# What is expected:
Transcribe the data below verbatim, starting at the line containing "This screenshot has width=258, height=151." and ending after the line containing "pos(955,201)". Omit the pictures from your output.

# Data entries:

********************

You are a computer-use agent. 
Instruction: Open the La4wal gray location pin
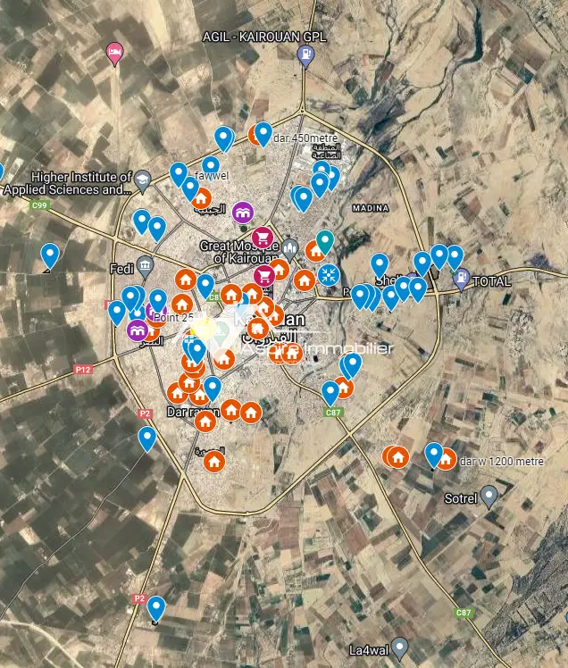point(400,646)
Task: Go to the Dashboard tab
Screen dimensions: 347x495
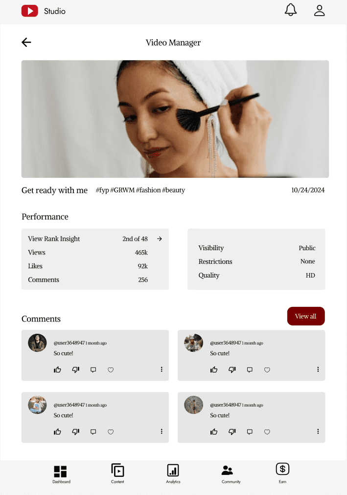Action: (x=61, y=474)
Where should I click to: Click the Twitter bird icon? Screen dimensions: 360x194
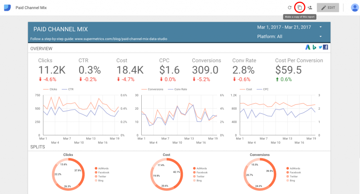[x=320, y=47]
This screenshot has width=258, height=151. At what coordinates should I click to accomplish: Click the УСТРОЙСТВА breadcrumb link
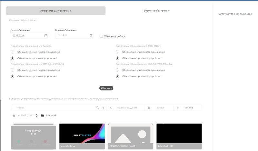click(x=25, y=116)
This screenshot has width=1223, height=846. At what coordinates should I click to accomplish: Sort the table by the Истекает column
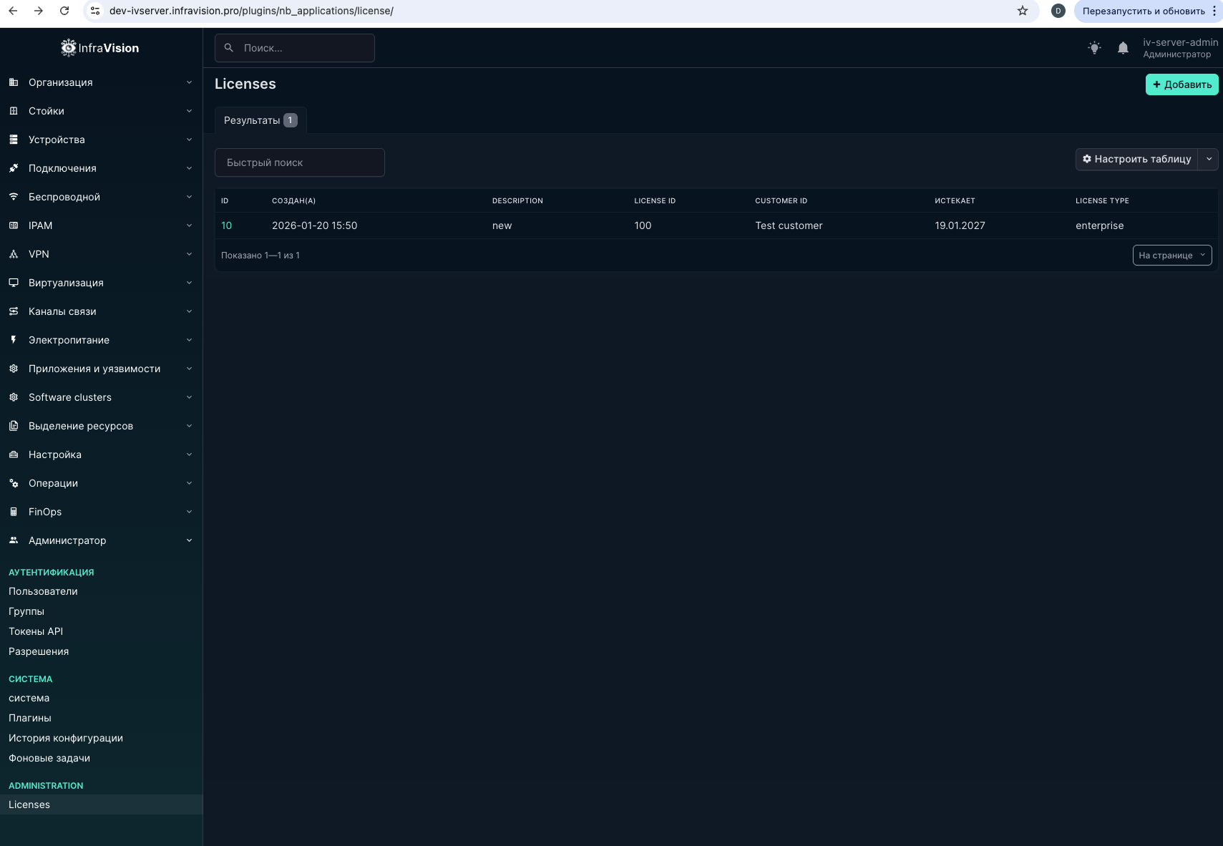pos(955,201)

********************

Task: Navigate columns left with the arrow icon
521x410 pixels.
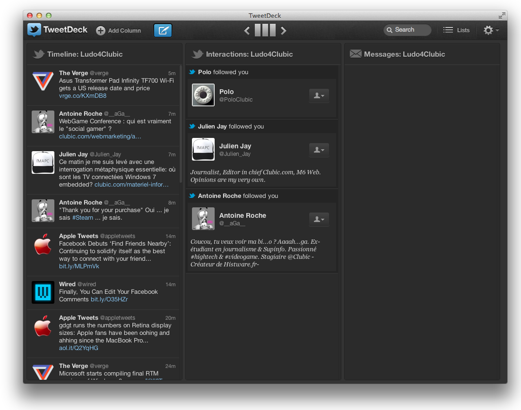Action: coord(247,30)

********************

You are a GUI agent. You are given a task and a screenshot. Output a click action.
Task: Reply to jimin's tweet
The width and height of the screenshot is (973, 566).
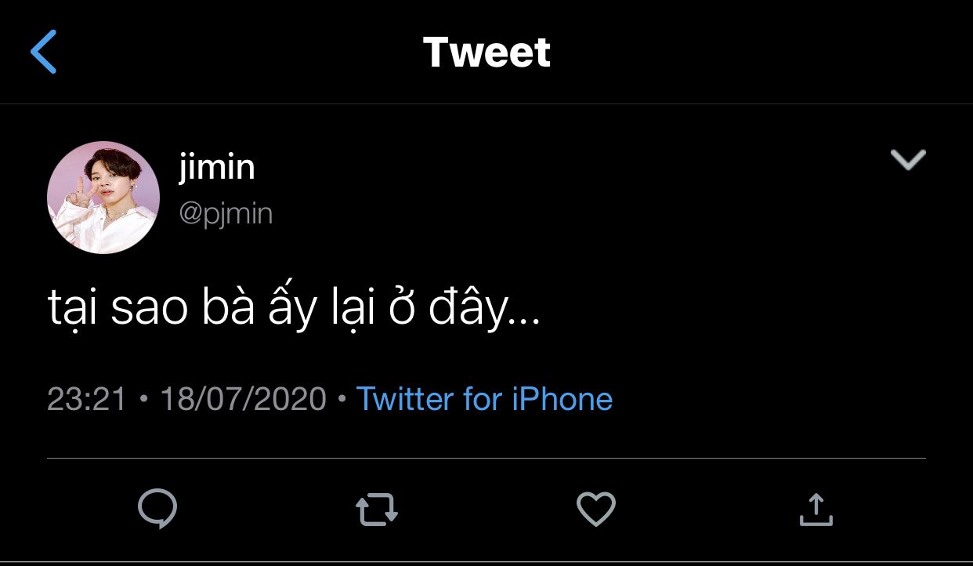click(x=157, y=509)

********************

# Response:
This screenshot has width=258, height=151. At what coordinates should I click to accomplish: Click the УСТРОЙСТВА breadcrumb link
click(x=25, y=116)
This screenshot has width=1223, height=846. At what coordinates should I click to accomplish: Sort the table by the Истекает column
pos(955,201)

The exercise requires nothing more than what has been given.